- Founder: William Wentworth
- Founded: 1835
- Dissolved: 1842
- Headquarters: Sydney

= Australian Patriotic Association =

Political party in the colony of New South Wales, Australia

Electoral flag used by William Wentworth and William Bland, former members of the Australian Patriotic Association

The Australian Patriotic Association was the first political party in Australia. Founded in Sydney in 1835, this coalition of emancipists (former convicts) and liberals formed to campaign for the total civil and political rights of colonists. Their platform focused on two radical structural changes: ending restrictions on how juries operated and replacing the appointed Legislative Council with a fully elected Assembly. Its primary objective was to ensure that ex-convicts faced no legal barriers to serving as jurors, voting, or holding office—a direct challenge to the "exclusive" free settlers who sought to permanently disenfranchise them. Its leadership included William Wentworth, the son of a convict woman and the publisher of the influential newspaper the Australian; Sir John Jamison, a surgeon and founder of the Agricultural Society; and William Bland, a prominent emancipist doctor. Members included prominent businessman Prosper de Mestre, Samuel Terry, W.E. Riley, J. Blaxland and A.B. Spark.

In September 1834 Sir Edward Lytton Bulwer, M.P., wrote from England that the situation in the colony was not well understood in London, and suggested that an organised association should be formed, and that it should appoint a parliamentary agent for New South Wales. This resulted in the formation of the Association in 1835 by Wentworth. Bland was its "chairman of the committee of correspondence" (i.e.: Secretary). The Association sought representative government for the colony with a broad franchise, and was opposed by more conservative free settlers in the colony who, while favouring representative government, sought disenfranchisement of emancipists.
§ §
Directions
1. Set down the passage on the Australian Patriotic Association word for word, from "In September 1834" to "disenfranchisement of emancipists.".
2. Take the passage on the Australian Patriotic Association further, starting right after its final sentence.

Stored items:
§ §
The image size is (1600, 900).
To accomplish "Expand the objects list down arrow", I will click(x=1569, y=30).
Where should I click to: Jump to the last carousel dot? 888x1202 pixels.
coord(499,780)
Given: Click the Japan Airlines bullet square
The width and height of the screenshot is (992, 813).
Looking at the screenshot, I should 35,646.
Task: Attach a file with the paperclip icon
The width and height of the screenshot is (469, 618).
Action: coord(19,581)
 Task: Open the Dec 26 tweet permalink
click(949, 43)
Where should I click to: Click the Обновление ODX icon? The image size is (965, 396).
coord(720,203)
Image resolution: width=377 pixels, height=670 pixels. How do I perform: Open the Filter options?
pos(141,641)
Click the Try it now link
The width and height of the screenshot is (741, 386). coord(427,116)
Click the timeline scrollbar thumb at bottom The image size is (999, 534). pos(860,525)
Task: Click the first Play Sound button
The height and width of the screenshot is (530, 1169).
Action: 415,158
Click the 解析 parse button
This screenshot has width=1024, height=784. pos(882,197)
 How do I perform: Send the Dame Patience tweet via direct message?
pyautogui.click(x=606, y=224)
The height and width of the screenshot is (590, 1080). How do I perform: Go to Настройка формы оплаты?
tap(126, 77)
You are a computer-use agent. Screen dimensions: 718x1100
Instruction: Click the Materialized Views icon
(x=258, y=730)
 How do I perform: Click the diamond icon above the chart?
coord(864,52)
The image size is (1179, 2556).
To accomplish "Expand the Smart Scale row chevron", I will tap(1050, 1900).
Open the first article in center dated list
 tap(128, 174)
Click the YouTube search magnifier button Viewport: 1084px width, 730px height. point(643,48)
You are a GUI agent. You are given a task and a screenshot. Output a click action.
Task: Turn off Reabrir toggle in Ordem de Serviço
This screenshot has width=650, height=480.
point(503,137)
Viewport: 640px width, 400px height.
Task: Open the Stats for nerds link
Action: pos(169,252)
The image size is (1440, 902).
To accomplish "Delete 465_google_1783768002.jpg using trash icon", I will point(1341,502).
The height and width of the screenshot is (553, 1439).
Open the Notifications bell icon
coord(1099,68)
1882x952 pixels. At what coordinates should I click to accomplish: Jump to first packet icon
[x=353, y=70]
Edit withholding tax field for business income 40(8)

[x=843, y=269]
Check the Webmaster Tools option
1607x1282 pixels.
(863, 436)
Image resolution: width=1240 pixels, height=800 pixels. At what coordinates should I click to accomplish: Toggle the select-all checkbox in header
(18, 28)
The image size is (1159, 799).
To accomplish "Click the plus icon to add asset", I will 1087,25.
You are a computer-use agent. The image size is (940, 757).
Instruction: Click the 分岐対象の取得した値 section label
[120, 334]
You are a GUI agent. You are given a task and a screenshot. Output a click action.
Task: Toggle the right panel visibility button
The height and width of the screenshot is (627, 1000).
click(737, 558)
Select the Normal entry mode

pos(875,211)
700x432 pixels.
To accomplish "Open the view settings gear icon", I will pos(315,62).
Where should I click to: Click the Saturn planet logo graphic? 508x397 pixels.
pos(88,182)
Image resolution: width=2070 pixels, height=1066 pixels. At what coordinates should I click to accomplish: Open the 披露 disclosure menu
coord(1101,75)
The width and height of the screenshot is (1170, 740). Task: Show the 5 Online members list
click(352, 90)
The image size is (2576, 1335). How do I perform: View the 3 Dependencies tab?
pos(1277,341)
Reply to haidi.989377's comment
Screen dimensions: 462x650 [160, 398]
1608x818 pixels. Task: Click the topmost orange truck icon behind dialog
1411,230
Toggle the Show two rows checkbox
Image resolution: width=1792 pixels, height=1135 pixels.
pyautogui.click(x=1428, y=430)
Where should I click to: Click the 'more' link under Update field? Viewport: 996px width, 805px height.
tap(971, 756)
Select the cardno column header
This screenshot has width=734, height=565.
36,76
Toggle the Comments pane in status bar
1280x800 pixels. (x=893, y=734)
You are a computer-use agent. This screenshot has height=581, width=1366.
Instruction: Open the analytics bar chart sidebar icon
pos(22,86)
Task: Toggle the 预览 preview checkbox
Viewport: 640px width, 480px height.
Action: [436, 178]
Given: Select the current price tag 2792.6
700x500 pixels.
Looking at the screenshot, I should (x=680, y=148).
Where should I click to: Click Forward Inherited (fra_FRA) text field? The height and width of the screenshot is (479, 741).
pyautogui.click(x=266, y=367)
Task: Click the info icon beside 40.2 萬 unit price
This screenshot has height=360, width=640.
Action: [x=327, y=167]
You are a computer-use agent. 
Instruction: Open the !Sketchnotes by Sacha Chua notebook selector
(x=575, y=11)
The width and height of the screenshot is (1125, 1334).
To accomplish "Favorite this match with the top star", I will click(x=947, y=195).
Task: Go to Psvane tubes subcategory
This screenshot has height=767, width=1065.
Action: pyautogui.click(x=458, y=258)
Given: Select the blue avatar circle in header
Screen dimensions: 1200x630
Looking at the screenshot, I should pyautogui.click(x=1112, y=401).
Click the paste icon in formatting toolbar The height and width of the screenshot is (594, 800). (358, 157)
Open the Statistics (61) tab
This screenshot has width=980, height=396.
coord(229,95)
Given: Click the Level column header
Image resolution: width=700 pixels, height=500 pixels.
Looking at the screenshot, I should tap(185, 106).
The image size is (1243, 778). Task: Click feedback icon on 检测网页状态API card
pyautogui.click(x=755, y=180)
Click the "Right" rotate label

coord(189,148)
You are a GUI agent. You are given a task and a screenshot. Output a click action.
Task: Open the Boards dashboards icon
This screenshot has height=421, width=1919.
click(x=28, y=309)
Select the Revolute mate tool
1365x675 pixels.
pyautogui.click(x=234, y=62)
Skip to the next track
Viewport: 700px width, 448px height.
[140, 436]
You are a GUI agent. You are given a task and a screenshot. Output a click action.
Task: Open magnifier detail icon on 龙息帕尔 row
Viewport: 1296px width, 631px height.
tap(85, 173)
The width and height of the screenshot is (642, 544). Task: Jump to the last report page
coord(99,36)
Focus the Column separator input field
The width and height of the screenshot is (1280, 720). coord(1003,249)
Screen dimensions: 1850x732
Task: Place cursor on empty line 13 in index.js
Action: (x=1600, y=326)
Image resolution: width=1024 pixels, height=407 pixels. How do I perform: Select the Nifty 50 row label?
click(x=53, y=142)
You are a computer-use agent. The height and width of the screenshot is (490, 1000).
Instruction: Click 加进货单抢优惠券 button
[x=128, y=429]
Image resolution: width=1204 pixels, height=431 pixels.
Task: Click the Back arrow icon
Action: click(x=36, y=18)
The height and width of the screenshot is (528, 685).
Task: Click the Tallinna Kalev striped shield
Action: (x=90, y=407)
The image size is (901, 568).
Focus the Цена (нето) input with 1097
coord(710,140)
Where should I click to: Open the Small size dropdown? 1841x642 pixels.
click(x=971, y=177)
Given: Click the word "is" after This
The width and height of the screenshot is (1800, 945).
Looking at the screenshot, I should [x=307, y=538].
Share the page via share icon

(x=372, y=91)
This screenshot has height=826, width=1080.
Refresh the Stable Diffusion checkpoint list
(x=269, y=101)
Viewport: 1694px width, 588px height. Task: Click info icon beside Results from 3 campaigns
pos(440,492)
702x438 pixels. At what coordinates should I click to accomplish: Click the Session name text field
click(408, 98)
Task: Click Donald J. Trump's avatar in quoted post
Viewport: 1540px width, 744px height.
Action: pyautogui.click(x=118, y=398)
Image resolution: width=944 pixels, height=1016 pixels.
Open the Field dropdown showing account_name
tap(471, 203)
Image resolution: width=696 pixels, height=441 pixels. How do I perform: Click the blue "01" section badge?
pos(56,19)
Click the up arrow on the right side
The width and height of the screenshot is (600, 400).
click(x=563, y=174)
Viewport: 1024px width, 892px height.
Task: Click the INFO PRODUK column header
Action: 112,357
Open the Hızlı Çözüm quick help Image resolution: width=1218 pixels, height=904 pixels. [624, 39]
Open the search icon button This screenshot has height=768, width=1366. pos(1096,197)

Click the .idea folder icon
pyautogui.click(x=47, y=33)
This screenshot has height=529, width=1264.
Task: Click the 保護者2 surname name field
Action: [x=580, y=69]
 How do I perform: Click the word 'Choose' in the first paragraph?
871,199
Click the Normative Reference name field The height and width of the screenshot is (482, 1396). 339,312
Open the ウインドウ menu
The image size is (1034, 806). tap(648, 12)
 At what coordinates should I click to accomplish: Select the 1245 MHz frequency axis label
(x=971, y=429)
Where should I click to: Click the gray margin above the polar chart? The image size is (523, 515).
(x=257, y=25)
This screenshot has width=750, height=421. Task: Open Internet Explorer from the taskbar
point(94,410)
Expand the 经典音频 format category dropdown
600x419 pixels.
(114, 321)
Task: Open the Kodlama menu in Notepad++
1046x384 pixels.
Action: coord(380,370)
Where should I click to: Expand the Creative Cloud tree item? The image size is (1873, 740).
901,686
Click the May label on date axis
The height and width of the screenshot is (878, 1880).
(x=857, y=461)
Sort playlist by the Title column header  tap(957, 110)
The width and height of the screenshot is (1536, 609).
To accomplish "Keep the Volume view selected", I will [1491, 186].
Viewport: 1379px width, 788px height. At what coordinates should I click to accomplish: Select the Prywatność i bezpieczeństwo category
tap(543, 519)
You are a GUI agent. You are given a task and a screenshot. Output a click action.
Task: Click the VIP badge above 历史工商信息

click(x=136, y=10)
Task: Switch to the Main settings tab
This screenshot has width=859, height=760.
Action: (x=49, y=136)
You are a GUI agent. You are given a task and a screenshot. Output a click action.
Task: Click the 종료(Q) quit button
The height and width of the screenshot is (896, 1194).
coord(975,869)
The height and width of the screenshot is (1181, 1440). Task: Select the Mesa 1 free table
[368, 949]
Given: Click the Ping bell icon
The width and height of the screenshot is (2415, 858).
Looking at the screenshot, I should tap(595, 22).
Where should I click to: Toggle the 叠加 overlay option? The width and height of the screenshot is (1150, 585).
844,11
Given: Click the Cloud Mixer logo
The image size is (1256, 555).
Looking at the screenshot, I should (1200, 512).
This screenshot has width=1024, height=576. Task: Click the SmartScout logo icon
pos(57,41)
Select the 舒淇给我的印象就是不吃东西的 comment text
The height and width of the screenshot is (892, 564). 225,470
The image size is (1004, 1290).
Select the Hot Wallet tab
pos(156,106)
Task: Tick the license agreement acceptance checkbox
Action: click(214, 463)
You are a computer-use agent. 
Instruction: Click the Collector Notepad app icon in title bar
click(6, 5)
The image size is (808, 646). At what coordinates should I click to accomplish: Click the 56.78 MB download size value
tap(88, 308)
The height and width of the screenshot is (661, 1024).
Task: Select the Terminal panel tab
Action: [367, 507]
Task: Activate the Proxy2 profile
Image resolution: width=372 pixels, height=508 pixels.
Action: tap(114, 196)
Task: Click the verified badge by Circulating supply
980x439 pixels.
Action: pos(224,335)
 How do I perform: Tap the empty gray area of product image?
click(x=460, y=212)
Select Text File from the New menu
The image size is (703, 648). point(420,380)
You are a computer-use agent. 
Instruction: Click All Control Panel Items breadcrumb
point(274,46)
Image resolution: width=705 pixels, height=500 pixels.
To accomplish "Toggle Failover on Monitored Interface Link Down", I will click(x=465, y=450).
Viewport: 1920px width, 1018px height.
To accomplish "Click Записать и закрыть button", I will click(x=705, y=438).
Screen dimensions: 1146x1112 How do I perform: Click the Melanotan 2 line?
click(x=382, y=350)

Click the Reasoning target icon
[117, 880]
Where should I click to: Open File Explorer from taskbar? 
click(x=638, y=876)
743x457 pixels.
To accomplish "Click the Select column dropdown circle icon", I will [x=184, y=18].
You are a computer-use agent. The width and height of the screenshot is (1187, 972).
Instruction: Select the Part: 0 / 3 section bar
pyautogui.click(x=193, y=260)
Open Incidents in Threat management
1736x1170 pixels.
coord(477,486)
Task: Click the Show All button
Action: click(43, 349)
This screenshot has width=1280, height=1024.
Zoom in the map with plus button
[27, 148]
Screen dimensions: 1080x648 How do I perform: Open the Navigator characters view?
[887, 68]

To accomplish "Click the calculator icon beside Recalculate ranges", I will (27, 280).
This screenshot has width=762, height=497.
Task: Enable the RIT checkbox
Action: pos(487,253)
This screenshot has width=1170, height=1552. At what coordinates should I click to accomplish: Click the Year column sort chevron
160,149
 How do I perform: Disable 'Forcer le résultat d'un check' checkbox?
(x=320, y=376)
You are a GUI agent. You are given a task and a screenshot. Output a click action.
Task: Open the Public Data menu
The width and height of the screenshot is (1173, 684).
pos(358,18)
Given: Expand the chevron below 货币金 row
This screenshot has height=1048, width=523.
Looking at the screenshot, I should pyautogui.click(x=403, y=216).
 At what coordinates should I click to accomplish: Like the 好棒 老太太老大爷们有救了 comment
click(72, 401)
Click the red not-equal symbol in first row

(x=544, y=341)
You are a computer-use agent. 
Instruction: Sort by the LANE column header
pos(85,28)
§ §
Results of the tasks
1.
In September 1834 Sir Edward Lytton Bulwer, M.P., wrote from England that the situation in the colony was not well understood in London, and suggested that an organised association should be formed, and that it should appoint a parliamentary agent for New South Wales. This resulted in the formation of the Association in 1835 by Wentworth. Bland was its "chairman of the committee of correspondence" (i.e.: Secretary). The Association sought representative government for the colony with a broad franchise, and was opposed by more conservative free settlers in the colony who, while favouring representative government, sought disenfranchisement of emancipists.

2.
The Association had representatives in England to put their case before the British government, which was then considering a new constitution for New South Wales. Bulwer acted as parliamentary agent until 1838, when he was succeeded by Charles Buller. A petition went forward to the British government in 1839. During 1839–1841, Bland wrote letters for the Association which show the constitutional struggles towards autonomy. Bland, as secretary, helped draft two bills for a "representative constitution", which contributed to the drafting of the New South Wales Constitution Act, 1842 (UK) with Bland representing Sydney at its reading and approval passages.

The Association also supported the incorporation of the City of Sydney as a municipality with a broad franchise, which happened in July 1842 with a broadly based franchise. The colony's 1842 constitution gave to emancipists the same political rights as free settlers, but which was subject to a property test. The right to vote was limited to men with a freehold valued at £200 or a householder paying rent of £20 per year, both very large sums at the time. With its goals partly achieved, the Association disbanded in 1842. The first election under the new constitution took place in 1843, with several of the members of the now-disbanded Association standing, including Wentworth and Bland elected to the New South Wales Legislative Council.